(Dataset records)
★ ★ ★ ★ ★

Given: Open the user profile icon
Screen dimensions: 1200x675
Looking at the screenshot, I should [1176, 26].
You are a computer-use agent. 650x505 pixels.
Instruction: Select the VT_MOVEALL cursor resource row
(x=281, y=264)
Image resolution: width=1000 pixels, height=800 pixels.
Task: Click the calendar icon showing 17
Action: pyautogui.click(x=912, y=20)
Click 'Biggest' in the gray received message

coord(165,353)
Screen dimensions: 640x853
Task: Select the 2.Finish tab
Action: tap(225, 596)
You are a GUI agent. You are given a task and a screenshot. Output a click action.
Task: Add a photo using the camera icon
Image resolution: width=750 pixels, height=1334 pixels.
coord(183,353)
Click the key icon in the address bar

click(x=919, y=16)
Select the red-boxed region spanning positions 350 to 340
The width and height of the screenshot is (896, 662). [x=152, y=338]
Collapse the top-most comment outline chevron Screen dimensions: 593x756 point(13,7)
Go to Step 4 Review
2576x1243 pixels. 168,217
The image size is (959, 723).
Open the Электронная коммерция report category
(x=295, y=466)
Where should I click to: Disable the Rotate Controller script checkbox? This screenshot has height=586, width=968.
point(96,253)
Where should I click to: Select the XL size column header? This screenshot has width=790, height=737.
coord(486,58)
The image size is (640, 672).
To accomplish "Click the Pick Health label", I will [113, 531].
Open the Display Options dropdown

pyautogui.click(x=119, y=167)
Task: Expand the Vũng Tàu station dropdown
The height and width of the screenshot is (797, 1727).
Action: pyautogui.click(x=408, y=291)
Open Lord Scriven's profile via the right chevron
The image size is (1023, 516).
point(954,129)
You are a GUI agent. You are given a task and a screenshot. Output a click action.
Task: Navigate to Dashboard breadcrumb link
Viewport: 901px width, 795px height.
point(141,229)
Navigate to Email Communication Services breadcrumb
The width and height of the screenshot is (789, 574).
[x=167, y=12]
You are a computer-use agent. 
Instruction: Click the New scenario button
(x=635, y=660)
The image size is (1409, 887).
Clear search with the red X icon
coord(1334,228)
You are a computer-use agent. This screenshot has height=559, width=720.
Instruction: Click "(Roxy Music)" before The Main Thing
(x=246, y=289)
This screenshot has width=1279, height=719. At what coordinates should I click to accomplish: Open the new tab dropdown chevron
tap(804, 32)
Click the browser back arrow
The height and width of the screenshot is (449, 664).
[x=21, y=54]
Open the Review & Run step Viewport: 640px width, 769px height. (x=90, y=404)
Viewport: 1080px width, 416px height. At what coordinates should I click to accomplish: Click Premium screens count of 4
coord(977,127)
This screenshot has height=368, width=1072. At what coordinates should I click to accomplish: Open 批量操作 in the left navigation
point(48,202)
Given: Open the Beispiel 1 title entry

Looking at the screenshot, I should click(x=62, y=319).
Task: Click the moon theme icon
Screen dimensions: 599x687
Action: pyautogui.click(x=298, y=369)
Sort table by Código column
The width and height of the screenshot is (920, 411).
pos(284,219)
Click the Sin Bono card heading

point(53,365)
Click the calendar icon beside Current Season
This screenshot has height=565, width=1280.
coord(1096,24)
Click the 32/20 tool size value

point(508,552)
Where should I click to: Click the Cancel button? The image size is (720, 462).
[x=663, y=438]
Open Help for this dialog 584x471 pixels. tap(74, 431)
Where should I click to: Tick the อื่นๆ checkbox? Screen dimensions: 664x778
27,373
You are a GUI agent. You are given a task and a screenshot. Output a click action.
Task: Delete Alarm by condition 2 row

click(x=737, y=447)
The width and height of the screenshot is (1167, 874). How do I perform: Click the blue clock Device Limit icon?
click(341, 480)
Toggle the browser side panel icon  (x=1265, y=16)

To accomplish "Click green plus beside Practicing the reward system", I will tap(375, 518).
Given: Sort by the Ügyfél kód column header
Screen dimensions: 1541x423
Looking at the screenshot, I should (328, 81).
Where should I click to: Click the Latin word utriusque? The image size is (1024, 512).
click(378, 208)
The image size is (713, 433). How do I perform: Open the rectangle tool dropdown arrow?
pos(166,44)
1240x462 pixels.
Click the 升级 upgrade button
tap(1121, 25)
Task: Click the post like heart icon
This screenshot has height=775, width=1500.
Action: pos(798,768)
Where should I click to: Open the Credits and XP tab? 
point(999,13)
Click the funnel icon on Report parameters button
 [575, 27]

★ ★ ★ ★ ★

• [EXERCISE PROMPT]
Word for word, repeat every record.

• [WRITTEN SOLUTION]
Given: Open the user profile icon
Screen dimensions: 1200x675
Looking at the screenshot, I should [1176, 26].
You are a computer-use agent. 650x505 pixels.
Instruction: Select the VT_MOVEALL cursor resource row
(x=281, y=264)
Image resolution: width=1000 pixels, height=800 pixels.
Task: Click the calendar icon showing 17
Action: pyautogui.click(x=912, y=20)
Click 'Biggest' in the gray received message

coord(165,353)
Screen dimensions: 640x853
Task: Select the 2.Finish tab
Action: tap(225, 596)
You are a GUI agent. You are given a task and a screenshot. Output a click action.
Task: Add a photo using the camera icon
Image resolution: width=750 pixels, height=1334 pixels.
coord(183,353)
Click the key icon in the address bar

click(x=919, y=16)
Select the red-boxed region spanning positions 350 to 340
The width and height of the screenshot is (896, 662). [x=152, y=338]
Collapse the top-most comment outline chevron Screen dimensions: 593x756 point(13,7)
Go to Step 4 Review
2576x1243 pixels. 168,217
The image size is (959, 723).
Open the Электронная коммерция report category
(x=295, y=466)
Where should I click to: Disable the Rotate Controller script checkbox? This screenshot has height=586, width=968.
point(96,253)
Where should I click to: Select the XL size column header? This screenshot has width=790, height=737.
coord(486,58)
The image size is (640, 672).
To accomplish "Click the Pick Health label", I will [113, 531].
Open the Display Options dropdown

pyautogui.click(x=119, y=167)
Task: Expand the Vũng Tàu station dropdown
The height and width of the screenshot is (797, 1727).
Action: pyautogui.click(x=408, y=291)
Open Lord Scriven's profile via the right chevron
The image size is (1023, 516).
point(954,129)
You are a GUI agent. You are given a task and a screenshot. Output a click action.
Task: Navigate to Dashboard breadcrumb link
Viewport: 901px width, 795px height.
point(141,229)
Navigate to Email Communication Services breadcrumb
The width and height of the screenshot is (789, 574).
[x=167, y=12]
You are a computer-use agent. 
Instruction: Click the New scenario button
(x=635, y=660)
The image size is (1409, 887).
Clear search with the red X icon
coord(1334,228)
You are a computer-use agent. This screenshot has height=559, width=720.
Instruction: Click "(Roxy Music)" before The Main Thing
(x=246, y=289)
This screenshot has width=1279, height=719. At what coordinates should I click to accomplish: Open the new tab dropdown chevron
tap(804, 32)
Click the browser back arrow
The height and width of the screenshot is (449, 664).
[x=21, y=54]
Open the Review & Run step Viewport: 640px width, 769px height. (x=90, y=404)
Viewport: 1080px width, 416px height. At what coordinates should I click to accomplish: Click Premium screens count of 4
coord(977,127)
This screenshot has height=368, width=1072. At what coordinates should I click to accomplish: Open 批量操作 in the left navigation
point(48,202)
Given: Open the Beispiel 1 title entry

Looking at the screenshot, I should click(x=62, y=319).
Task: Click the moon theme icon
Screen dimensions: 599x687
Action: pyautogui.click(x=298, y=369)
Sort table by Código column
The width and height of the screenshot is (920, 411).
pos(284,219)
Click the Sin Bono card heading

point(53,365)
Click the calendar icon beside Current Season
This screenshot has height=565, width=1280.
coord(1096,24)
Click the 32/20 tool size value

point(508,552)
Where should I click to: Click the Cancel button? The image size is (720, 462).
[x=663, y=438]
Open Help for this dialog 584x471 pixels. tap(74, 431)
Where should I click to: Tick the อื่นๆ checkbox? Screen dimensions: 664x778
27,373
You are a GUI agent. You are given a task and a screenshot. Output a click action.
Task: Delete Alarm by condition 2 row

click(x=737, y=447)
The width and height of the screenshot is (1167, 874). How do I perform: Click the blue clock Device Limit icon?
click(341, 480)
Toggle the browser side panel icon  (x=1265, y=16)

To accomplish "Click green plus beside Practicing the reward system", I will tap(375, 518).
Given: Sort by the Ügyfél kód column header
Screen dimensions: 1541x423
Looking at the screenshot, I should (328, 81).
Where should I click to: Click the Latin word utriusque? The image size is (1024, 512).
click(378, 208)
The image size is (713, 433). How do I perform: Open the rectangle tool dropdown arrow?
pos(166,44)
1240x462 pixels.
Click the 升级 upgrade button
tap(1121, 25)
Task: Click the post like heart icon
This screenshot has height=775, width=1500.
Action: pos(798,768)
Where should I click to: Open the Credits and XP tab? 
point(999,13)
Click the funnel icon on Report parameters button
 [575, 27]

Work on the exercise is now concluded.